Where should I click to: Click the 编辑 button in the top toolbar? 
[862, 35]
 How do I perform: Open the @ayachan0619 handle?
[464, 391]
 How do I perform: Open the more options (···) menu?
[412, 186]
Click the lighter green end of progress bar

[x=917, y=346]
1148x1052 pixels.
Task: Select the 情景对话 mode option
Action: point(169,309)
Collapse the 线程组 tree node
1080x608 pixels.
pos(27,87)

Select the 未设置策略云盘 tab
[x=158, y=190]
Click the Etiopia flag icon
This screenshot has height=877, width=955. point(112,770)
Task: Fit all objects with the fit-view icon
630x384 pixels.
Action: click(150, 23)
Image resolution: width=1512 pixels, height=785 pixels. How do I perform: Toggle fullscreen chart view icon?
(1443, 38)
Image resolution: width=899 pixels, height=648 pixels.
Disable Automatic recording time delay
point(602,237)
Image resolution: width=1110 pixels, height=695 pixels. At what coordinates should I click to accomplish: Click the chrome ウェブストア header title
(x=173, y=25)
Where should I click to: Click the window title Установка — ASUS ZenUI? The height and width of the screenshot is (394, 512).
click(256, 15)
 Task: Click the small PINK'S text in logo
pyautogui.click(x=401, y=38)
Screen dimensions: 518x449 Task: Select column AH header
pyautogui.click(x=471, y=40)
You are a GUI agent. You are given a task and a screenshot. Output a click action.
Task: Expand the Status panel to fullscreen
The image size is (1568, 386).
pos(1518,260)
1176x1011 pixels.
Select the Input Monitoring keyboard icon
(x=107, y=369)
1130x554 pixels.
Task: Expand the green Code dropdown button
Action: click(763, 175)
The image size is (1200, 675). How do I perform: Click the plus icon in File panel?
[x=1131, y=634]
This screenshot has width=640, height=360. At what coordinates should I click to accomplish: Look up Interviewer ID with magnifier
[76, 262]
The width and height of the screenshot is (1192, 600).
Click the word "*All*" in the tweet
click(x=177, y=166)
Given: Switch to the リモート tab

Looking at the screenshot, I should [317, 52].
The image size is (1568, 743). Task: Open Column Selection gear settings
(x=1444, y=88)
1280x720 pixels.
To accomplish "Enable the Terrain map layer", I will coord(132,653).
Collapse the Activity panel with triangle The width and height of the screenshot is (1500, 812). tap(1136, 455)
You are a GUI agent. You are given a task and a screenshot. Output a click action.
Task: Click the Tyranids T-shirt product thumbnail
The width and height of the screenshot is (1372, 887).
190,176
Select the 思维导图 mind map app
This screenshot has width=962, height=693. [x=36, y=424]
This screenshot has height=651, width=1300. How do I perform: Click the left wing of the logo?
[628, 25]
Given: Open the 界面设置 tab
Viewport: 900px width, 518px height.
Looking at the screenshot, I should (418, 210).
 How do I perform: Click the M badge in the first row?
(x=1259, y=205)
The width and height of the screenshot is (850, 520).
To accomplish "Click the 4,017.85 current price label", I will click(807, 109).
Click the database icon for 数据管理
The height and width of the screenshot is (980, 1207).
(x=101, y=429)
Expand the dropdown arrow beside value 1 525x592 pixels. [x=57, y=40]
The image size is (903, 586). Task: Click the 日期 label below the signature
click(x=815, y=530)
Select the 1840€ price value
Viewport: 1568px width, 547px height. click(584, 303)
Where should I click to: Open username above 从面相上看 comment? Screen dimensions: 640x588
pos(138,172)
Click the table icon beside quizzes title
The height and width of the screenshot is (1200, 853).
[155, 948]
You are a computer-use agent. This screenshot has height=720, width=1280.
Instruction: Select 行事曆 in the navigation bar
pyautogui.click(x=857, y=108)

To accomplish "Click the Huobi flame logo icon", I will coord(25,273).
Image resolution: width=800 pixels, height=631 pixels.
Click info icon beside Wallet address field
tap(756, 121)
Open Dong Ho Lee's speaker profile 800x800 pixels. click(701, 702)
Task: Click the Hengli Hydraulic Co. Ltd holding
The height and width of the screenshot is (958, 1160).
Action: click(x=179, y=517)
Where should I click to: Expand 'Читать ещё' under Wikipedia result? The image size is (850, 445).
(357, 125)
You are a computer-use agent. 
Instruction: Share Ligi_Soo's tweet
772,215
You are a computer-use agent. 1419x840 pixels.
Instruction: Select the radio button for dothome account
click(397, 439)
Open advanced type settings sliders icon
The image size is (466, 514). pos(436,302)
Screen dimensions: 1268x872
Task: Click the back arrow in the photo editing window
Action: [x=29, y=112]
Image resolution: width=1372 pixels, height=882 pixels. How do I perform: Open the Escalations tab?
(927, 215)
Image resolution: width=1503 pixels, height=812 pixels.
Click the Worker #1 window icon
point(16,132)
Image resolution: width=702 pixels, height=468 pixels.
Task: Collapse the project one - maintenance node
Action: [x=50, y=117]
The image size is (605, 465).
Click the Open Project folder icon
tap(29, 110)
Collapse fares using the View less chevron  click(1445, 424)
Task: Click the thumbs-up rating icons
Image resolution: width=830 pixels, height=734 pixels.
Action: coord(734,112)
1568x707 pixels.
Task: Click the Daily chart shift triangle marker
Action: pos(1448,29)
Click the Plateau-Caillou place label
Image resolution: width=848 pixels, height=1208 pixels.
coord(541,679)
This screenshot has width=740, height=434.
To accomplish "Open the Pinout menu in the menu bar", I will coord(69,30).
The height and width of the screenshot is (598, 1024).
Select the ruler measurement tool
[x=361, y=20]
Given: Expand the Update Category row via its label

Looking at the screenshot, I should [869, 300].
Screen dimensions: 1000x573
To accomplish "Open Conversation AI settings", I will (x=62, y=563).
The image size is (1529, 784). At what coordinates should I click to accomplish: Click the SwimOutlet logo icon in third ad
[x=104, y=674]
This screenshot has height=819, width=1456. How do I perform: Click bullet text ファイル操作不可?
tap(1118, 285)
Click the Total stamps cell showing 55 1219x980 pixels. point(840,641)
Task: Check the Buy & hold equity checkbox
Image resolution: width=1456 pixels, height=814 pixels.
• • • • • • •
• PROBLEM REQUIREMENTS
What you give back must be the stretch above, starting at the line with "Screen dimensions: 518x449" and ending at the line with "1176x1011 pixels.", copied exactly.

• SOLUTION
Screen dimensions: 518x449 Task: Select column AH header
pyautogui.click(x=471, y=40)
You are a GUI agent. You are given a task and a screenshot. Output a click action.
Task: Expand the Status panel to fullscreen
The image size is (1568, 386).
pos(1518,260)
1176x1011 pixels.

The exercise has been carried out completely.